§ WHAT IS BEING ASKED:
Below is a set of entries; copy all of them exactly.

§ DATASET RECORDS:
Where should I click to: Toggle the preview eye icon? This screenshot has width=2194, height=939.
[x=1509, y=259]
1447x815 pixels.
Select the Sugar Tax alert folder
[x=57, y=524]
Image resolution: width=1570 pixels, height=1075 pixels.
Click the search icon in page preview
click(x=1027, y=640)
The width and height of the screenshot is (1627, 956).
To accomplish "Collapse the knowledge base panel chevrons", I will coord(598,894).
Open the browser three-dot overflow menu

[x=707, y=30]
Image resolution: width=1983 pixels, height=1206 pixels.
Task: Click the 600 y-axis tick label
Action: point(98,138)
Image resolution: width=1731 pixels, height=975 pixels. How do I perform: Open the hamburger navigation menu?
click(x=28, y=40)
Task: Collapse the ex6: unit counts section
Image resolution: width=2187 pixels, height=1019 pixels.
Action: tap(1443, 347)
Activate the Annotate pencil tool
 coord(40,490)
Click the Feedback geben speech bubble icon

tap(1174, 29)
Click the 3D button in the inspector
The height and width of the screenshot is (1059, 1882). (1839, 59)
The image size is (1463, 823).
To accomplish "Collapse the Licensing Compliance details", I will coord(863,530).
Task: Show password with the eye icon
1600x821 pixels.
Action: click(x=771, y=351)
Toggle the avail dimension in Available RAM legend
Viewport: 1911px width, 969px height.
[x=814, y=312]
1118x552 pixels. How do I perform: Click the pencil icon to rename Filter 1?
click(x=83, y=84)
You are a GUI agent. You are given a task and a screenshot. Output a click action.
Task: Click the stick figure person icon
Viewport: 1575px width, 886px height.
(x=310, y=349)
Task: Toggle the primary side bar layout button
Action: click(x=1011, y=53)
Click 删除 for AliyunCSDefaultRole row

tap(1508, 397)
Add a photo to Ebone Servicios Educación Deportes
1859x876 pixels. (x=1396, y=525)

§ OUTPUT FOR THIS TASK:
Where should I click to: Toggle the preview eye icon? This screenshot has width=2194, height=939.
[x=1509, y=259]
1447x815 pixels.
Select the Sugar Tax alert folder
[x=57, y=524]
Image resolution: width=1570 pixels, height=1075 pixels.
Click the search icon in page preview
click(x=1027, y=640)
The width and height of the screenshot is (1627, 956).
To accomplish "Collapse the knowledge base panel chevrons", I will coord(598,894).
Open the browser three-dot overflow menu

[x=707, y=30]
Image resolution: width=1983 pixels, height=1206 pixels.
Task: Click the 600 y-axis tick label
Action: point(98,138)
Image resolution: width=1731 pixels, height=975 pixels. How do I perform: Open the hamburger navigation menu?
click(x=28, y=40)
Task: Collapse the ex6: unit counts section
Image resolution: width=2187 pixels, height=1019 pixels.
Action: tap(1443, 347)
Activate the Annotate pencil tool
 coord(40,490)
Click the Feedback geben speech bubble icon

tap(1174, 29)
Click the 3D button in the inspector
The height and width of the screenshot is (1059, 1882). (1839, 59)
The image size is (1463, 823).
To accomplish "Collapse the Licensing Compliance details", I will coord(863,530).
Task: Show password with the eye icon
1600x821 pixels.
Action: click(x=771, y=351)
Toggle the avail dimension in Available RAM legend
Viewport: 1911px width, 969px height.
[x=814, y=312]
1118x552 pixels. How do I perform: Click the pencil icon to rename Filter 1?
click(x=83, y=84)
You are a GUI agent. You are given a task and a screenshot. Output a click action.
Task: Click the stick figure person icon
Viewport: 1575px width, 886px height.
(x=310, y=349)
Task: Toggle the primary side bar layout button
Action: click(x=1011, y=53)
Click 删除 for AliyunCSDefaultRole row

tap(1508, 397)
Add a photo to Ebone Servicios Educación Deportes
1859x876 pixels. (x=1396, y=525)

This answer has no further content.